Text Start Marker

Showcasing the things that make Palestine a unique and inspiring destination

A morning walk around Ramallah - From Arafat to the Backstreet Boys

Updated: Dec 30, 2018


As it is getting quite hot during the day, we for an early morning walk around Ramallah and towards Arafat's tomb.


We live close to what is considered the centre of Ramallah, Al-Manara Square, a busy roundabout that many people may have seen on the news at some point. This square has undergone quite a lot of changes over the years, to the extent that it became the laughing stock of Ramallah. The current design eminates the design from the early 20th Century, which shows four lions representing the four major families of Ramallah.

It may be surprising to hear that these lions represent Christian families, as Ramallah is originally Christian. It only became predominantly Muslim after 1948 with the creation of Israel and the widespread expulsion of Palestinians from their villages and cities.

Text End Marker

Action item
Update the passage of the Ramallah morning-walk text starting with "As it is getting" and going on through "villages and cities.", putting "statues" everywhere "lions" appears.

Recorded data Start Marker

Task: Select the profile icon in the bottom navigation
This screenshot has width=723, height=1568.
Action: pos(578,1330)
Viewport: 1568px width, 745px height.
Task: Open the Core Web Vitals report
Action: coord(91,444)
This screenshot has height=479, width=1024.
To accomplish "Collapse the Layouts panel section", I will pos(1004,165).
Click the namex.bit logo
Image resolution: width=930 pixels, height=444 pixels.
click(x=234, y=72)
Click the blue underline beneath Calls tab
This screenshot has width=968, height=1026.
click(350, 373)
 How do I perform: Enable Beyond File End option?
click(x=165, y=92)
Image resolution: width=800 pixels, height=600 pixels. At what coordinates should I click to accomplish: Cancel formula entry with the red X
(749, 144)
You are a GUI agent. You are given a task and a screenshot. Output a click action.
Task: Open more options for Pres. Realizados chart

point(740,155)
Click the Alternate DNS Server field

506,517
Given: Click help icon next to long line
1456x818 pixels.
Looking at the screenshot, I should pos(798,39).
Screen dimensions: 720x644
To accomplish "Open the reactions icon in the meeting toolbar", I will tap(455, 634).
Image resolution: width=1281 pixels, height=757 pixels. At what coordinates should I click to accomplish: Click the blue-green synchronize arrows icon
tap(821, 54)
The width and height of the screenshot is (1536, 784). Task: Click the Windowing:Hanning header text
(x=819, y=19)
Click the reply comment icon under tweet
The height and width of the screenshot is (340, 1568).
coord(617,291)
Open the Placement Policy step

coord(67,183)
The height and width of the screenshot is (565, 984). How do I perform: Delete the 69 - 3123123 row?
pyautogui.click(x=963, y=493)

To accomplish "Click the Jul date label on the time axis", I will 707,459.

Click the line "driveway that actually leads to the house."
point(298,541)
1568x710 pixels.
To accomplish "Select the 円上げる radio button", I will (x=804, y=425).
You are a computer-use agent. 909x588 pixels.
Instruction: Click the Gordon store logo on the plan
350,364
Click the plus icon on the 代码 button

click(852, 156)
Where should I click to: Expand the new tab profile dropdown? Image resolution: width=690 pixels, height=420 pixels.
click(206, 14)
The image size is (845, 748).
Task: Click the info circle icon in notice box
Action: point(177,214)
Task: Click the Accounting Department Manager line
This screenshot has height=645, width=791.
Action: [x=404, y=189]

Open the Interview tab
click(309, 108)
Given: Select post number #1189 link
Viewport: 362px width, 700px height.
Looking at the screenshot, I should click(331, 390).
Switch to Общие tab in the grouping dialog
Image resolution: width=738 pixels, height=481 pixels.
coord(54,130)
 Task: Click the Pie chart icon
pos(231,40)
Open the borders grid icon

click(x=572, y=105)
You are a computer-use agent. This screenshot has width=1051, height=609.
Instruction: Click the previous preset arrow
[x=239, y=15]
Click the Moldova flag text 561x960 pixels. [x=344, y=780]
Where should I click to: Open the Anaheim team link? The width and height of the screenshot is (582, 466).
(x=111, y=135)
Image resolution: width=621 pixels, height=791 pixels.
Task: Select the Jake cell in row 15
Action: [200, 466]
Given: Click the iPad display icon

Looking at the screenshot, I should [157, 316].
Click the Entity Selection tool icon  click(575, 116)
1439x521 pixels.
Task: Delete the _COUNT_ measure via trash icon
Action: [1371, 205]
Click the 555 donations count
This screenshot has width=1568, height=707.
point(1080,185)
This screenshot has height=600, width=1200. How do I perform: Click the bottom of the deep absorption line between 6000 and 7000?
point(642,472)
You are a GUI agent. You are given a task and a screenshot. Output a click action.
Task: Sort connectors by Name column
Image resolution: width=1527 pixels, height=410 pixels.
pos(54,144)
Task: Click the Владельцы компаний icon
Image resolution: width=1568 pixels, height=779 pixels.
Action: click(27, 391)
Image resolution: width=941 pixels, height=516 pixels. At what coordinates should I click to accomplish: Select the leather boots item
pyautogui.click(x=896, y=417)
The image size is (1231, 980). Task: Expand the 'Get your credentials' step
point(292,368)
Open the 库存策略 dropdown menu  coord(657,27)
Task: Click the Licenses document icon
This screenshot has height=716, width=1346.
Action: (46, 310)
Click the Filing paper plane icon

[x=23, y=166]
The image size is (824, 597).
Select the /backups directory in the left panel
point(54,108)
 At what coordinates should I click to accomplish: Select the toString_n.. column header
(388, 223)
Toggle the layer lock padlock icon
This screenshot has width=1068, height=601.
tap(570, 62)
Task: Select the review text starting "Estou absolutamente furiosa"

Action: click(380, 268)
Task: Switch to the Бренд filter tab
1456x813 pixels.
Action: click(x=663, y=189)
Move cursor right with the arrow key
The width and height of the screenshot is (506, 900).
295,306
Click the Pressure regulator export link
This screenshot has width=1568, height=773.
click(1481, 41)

Recorded data End Marker

Result of the exercise
As it is getting quite hot during the day, we for an early morning walk around Ramallah and towards Arafat's tomb.


We live close to what is considered the centre of Ramallah, Al-Manara Square, a busy roundabout that many people may have seen on the news at some point. This square has undergone quite a lot of changes over the years, to the extent that it became the laughing stock of Ramallah. The current design eminates the design from the early 20th Century, which shows four statues representing the four major families of Ramallah.

It may be surprising to hear that these statues represent Christian families, as Ramallah is originally Christian. It only became predominantly Muslim after 1948 with the creation of Israel and the widespread expulsion of Palestinians from their villages and cities.